SIX years ago I was between jobs in Carlisle, as the saying goes, and I ended up working on a newspaper in Inverness in the Highlands of Scotland.
And that was when I first encountered the phenomenon they Christened Peatlemania which describes the fanatical following of the band Peat & Diesel.
My introduction to their music was when I heard the track Stornoway which was regularly played on the sound system of the Highland capital’s branch of HMV. Having said that I had to use the Shazam phone app to work out who the band were.
I almost got the chance to see the band when they visited Highland Hospice, to perform for the residents, but at the last minute I was diverted to the home ground of Inverness Caledonian Thistle FC take pictures at a launch of a special gelato flavour ahead of a big match.
I actually got the hairdryer treatment from the manager, when I tried to get a comment and double checked that I had his correct name, because he felt I had not “done my research” when I did not know who he was.
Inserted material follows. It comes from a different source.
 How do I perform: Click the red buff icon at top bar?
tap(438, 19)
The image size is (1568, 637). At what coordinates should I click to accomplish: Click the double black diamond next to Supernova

The top and bottom of it I never managed to catch the band live during my time in the north of Scotland.
Having said that I jumped at the chance to catch them when they visited Carlisle on Friday and up first was support act singer songwriter Calum Campbell who hails from the north-east of Scotland and recently posted that he was playing gigs at Highlander Bar and Gellions, which are both in Inverness, during the week leading up to his Carlisle appearance.
It was just him and a guitar on stage but he gave a powerful performance which included a cracking version of Donald Where’s Your Troosers.
After a strange mixtape of 80s tracks, which included Kirsty MacColl’s New England, Happy Hour by The Housemartins and The Pogues’ If I should Fall From Grace With God the band shuffled on stage.
Opening tracks included Stornoway, which is their punkish Western Isles reworking of the traditional Scottish folk ballad Lovely Stornoway, as well as a new track 01851, which is the telephone code if you need to contact a man from the Isle of Lewis.
Having said that singer and guitarist Calum ‘Boydie’ MacLeod said they were not going to elaborate on the rest of the number to protect the identity of the individual involved.
The band’s line up was completed with Innes Scott on accordion and Uilly Macleod on drums and it is bizarre to think that the band is made up of three self-confessed “Stornoway Coves” who met up in a house to have the craic on a Saturday nights playing music with just a dog and a cat watching.
I think it would be fair to say that the notoriously fanatical crowd need little encouragement to totally enjoy the show but a stripped back arrangement of The Pogues’ Dirty Old Town probably helped especially with the prominent accordion.
It was good to see the return of Calum Campbell who joined the band on stage for the later numbers of the set which included a cracking version of the much-loved John Denver classic Take Me Home Country Roads as well as Western Isles and I am fairly sure I spotted an overindulgence of the Highland fling in the crowd.
Things were nicely rounded of with Country Boy, which features the line “I am a country boy, and I don’t like the city, I’d rather be at home watching the telly”, and apparently it was written when Boydie was being pursued by the social because he had been signing on for what was considered to be too long.
I did note with interest that there were one or two cries from the crowd for “one more song” which were sadly in vain but I reckon no-one left the venue disappointed.